Abstraction factor analysis is not the end-all to development issues, nor is it a standalone improvement tool. It is a use of experimental design thinking on a complex transactional process. It was developed to provide a means to view the invisible disruptions of development program flow behind a formal stage-gate process.
Continuous improvement in the knowledge-based transactional environments is challenging and complicated. Serious and sustainable improvement in product or software development (and in other organizations) is impossible unless there is a shared recognition of the need to change by leadership. When team members at all management levels accept that their shared resource practices are a root cause of late time to market, it is easier to enable improvement.
The nature of product and software development is not steady and there are dozens of opportunities for improvement in product and software development. This article addresses only the shared resource issue, albeit a huge opportunity. Overall, these development processes are highly complex and innovative, and will always have some degree of unplanned variation; this is the nature of human multiple input, multiple output; multiple input, unknown output; and social complexity processes. Design and software engineers have a maximum capacity (similar to machines); when they are overloaded, they find workarounds and shortcuts, or multitask to such a point that what they work on is less efficient.
Restraining these people in a rigid standard development process does not solve the problem, nor does the advice “do your best” or “you have to work harder.” Standard development processes and practices promote efficiency and effectiveness because they provide a baseline to measure progress against. Every project is not identical in tasks, scope, and complexity, however, and there will always be legitimate reasons to veer on and off a highly rigid process, such as fast-tracking development on simpler projects.
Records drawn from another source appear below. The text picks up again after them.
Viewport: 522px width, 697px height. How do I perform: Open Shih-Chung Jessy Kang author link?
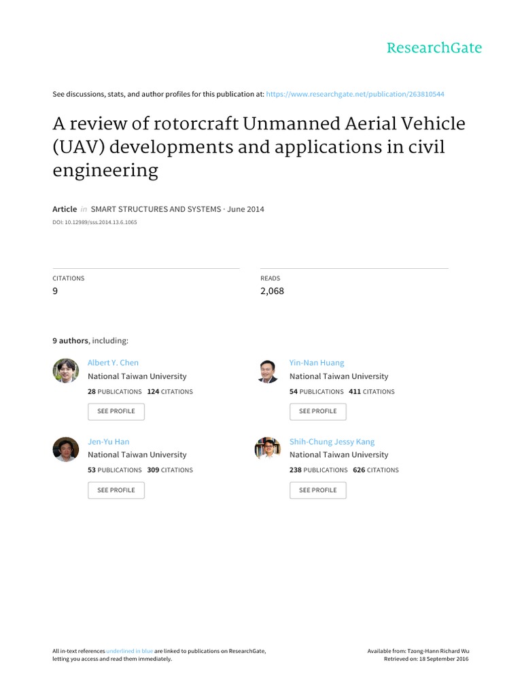tap(332, 442)
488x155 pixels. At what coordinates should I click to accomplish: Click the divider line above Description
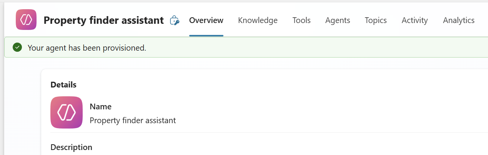pos(269,133)
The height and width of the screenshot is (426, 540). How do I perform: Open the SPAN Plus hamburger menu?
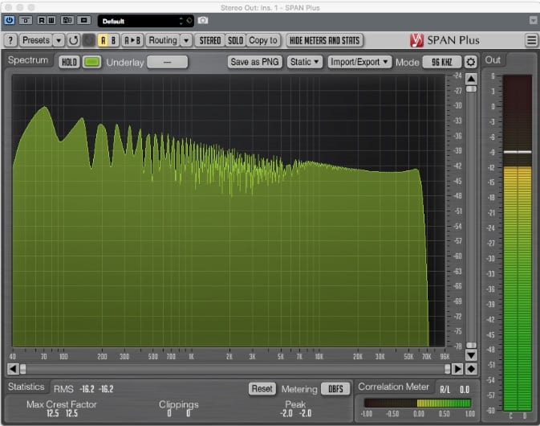click(x=531, y=40)
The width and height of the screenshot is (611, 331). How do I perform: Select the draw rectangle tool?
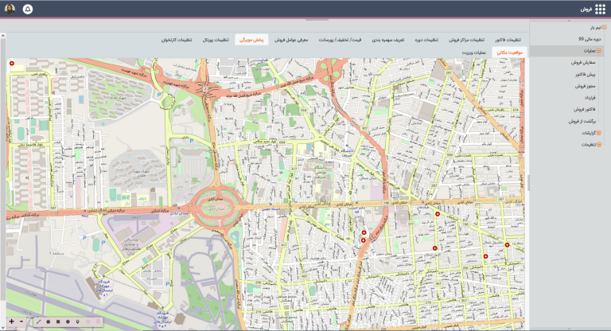pos(58,322)
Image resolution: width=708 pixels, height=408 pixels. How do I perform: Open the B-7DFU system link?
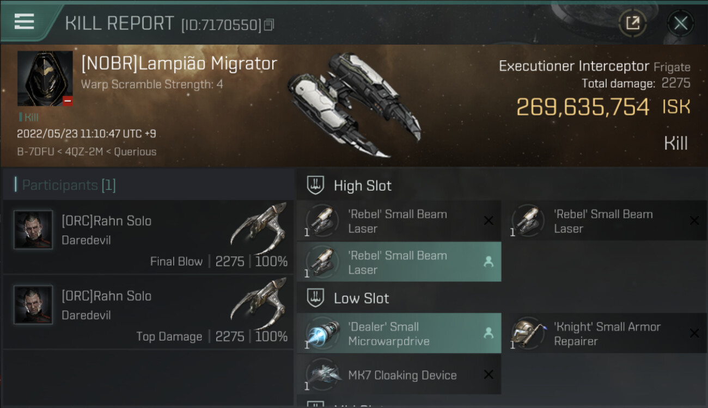(35, 152)
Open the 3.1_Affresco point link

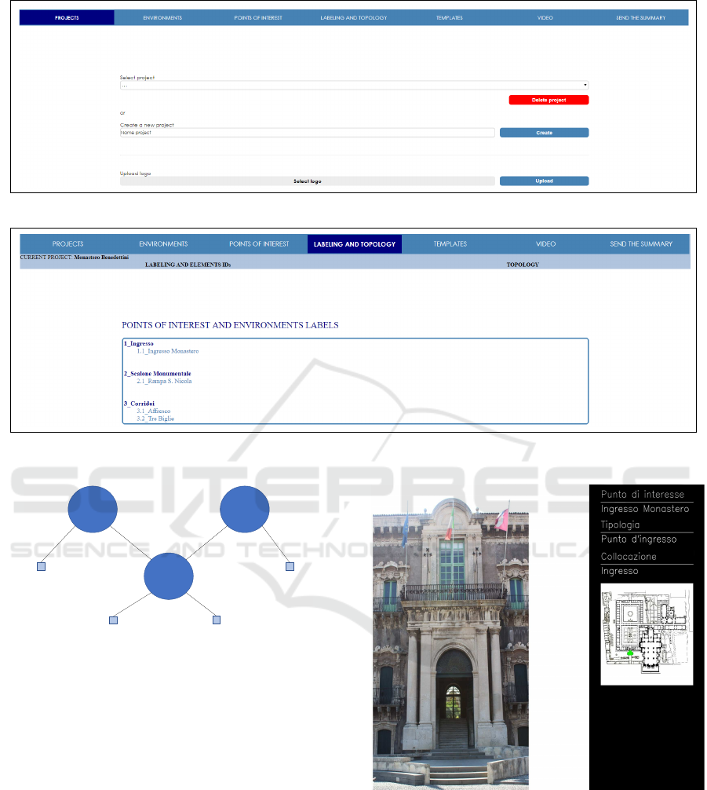153,411
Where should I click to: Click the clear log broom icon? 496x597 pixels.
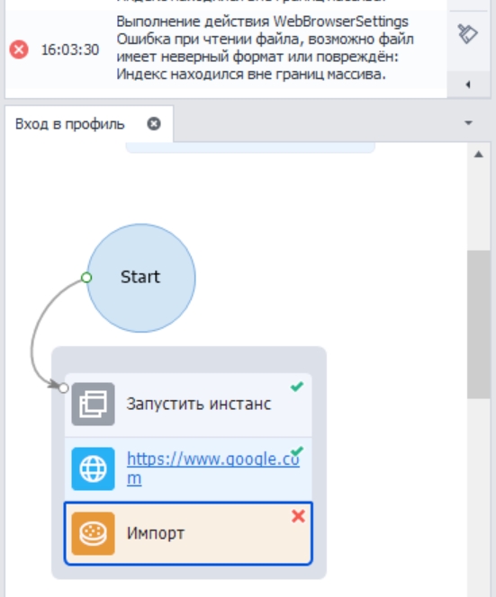pos(468,34)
Organizations must create the ability to sense-interpret-decide-act-monitor within their development environments as unforeseen events begin to appear. Abstraction factor analysis enables executives and program managers to make better fact-based decisions regarding the assignment and utilization of shared resources, visualizing workloads of various planned scenarios, and optimizing revenue opportunities through a more intelligent and analytics-based approach to shared resource management.